A serverless solution to a problem typically has a few more moving parts than its monolithic counterparts and the some of the principles become more important as a result. Protecting your data in transit is a fundamental consideration for any project, but with greater amounts of communication between components in a serverless system, and the nature of the shared infrastructure these services are provided on, this becomes an ever more important concern. Measures such as ensuring connections to datastores, messages sent to queues and REST interfaces are all secured using TLS with a robust key policy go a long way to answering this concern, and many of the services provided by the major players come with these safeguards built in.

The principle concerning secure development practices are still very relevant and the adoption of a new style of architecting solutions with serverless components brings its own challenges. If your team do not have a good understanding of the provider’s services and the constraints that may be applied to them, for example some serverless versions of services only support certain versions of software, it is easy to leave routes open to malicious actors. Each of the major providers have partner programs where there are companies that offer a range of services from the traditional penetration test to a full architectural review of your solution. It is worth considering if the use of these external services is appropriate to you.

Ultimately, the last principle in the list is still one of the most important messages. You are responsible for the proper use of the tools you opt to use from the provider. If you don’t fully understand what each service does, the constraints around its use and the best practices for that use, you run the risk of undermining whatever protection your provider has built into the service and exposing your solution to attack from malicious or misinformed use. Some of the simplest mistakes have led to massive breaches of data, accidently checking the box to make an S3 bucket public allows anybody to download the data and numerous high-profile companies have lost control of their data this way.

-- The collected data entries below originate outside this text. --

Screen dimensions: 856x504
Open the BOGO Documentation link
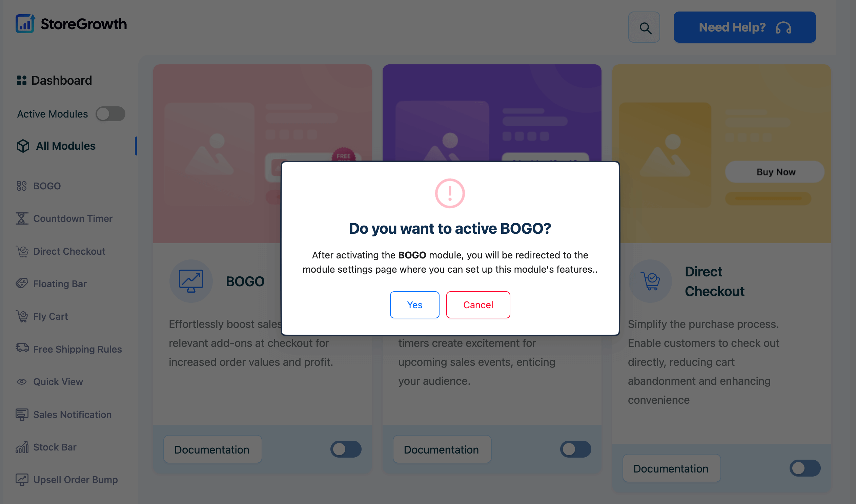tap(212, 449)
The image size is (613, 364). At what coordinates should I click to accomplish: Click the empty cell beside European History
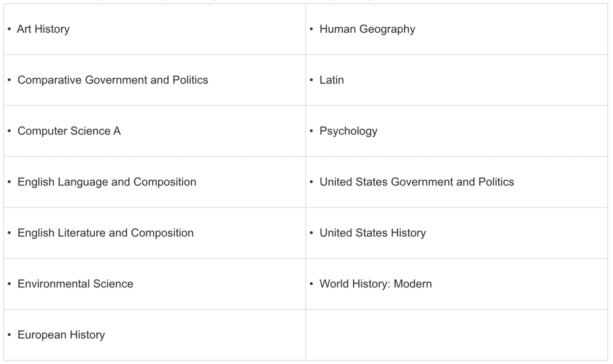[456, 335]
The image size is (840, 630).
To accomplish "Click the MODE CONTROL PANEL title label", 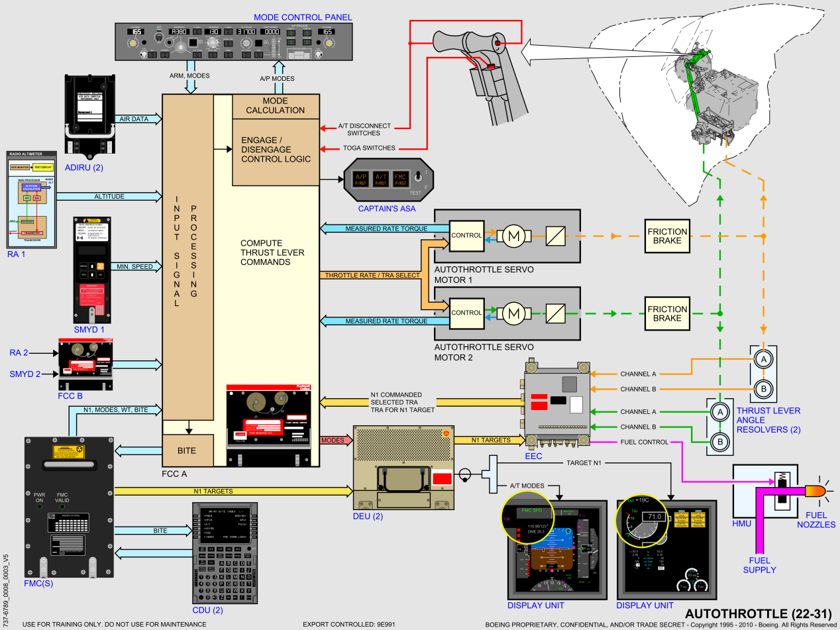I will click(x=304, y=16).
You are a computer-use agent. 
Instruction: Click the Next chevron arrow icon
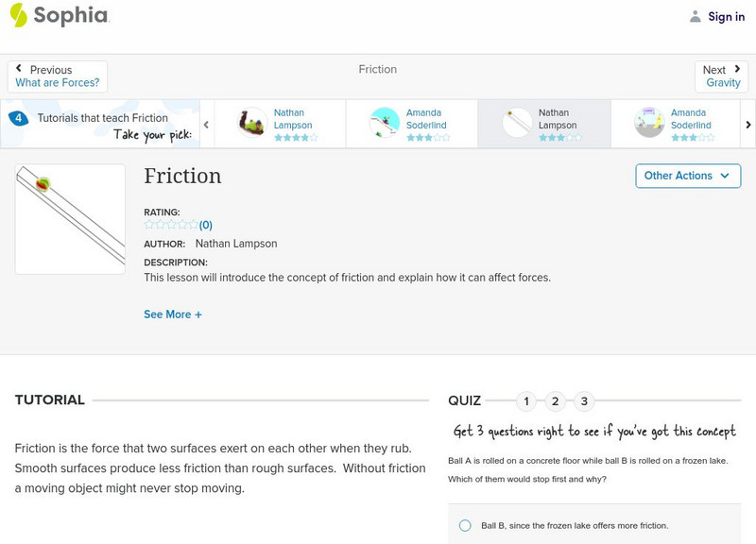(x=737, y=69)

The use of cloud services in general, and serverless options in particular, give you an almost unlimited opportunity to scale your solutions to solve problems at a massive scale but remember – you pay for what you use. Including some good service monitoring into your solution, and a basic understanding of the pricing models of your chosen provider, should give you the peace of mind to fully utilise the power and flexibility of the serverless architecture.